WORK TASK:
For the records that follow, say how many lines have the word "Expand" in them. Write the number and nothing more.

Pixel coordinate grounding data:
---

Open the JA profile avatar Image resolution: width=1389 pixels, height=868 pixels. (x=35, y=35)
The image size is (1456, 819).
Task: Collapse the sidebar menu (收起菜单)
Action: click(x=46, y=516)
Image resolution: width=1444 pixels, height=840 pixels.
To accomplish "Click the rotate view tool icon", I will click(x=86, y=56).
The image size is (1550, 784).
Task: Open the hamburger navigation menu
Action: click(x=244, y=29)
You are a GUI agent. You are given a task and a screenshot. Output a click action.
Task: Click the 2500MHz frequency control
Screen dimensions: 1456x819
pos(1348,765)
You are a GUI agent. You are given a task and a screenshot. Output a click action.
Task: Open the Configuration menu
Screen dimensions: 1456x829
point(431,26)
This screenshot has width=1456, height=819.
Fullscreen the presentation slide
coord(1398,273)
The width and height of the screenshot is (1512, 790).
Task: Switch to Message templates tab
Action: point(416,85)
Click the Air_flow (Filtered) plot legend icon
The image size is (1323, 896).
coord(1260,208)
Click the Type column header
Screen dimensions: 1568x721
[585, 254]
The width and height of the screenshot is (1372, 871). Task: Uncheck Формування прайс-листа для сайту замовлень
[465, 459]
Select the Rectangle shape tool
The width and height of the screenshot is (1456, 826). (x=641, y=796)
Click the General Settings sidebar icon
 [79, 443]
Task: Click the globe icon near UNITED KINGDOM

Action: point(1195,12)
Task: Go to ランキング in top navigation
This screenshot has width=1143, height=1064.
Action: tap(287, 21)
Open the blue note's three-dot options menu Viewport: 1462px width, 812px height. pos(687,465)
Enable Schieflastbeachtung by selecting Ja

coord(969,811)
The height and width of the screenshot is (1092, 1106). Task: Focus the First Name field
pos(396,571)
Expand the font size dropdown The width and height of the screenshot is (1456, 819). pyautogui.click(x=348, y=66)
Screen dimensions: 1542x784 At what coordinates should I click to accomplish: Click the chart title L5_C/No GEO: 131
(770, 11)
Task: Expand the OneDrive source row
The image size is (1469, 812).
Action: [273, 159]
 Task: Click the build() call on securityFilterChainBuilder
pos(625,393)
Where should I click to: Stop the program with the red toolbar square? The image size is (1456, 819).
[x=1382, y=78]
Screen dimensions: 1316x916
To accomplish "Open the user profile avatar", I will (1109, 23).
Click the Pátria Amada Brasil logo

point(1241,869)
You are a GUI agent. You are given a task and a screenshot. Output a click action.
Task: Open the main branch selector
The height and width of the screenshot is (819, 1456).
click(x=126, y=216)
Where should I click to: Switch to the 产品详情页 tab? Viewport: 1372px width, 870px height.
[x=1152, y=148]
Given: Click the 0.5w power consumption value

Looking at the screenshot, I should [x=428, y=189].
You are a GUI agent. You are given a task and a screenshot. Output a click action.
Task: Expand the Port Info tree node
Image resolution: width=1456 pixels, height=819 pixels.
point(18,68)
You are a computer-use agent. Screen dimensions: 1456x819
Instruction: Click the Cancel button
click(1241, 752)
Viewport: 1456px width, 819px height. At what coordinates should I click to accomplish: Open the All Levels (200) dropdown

---

EXERCISE RESPONSE:
3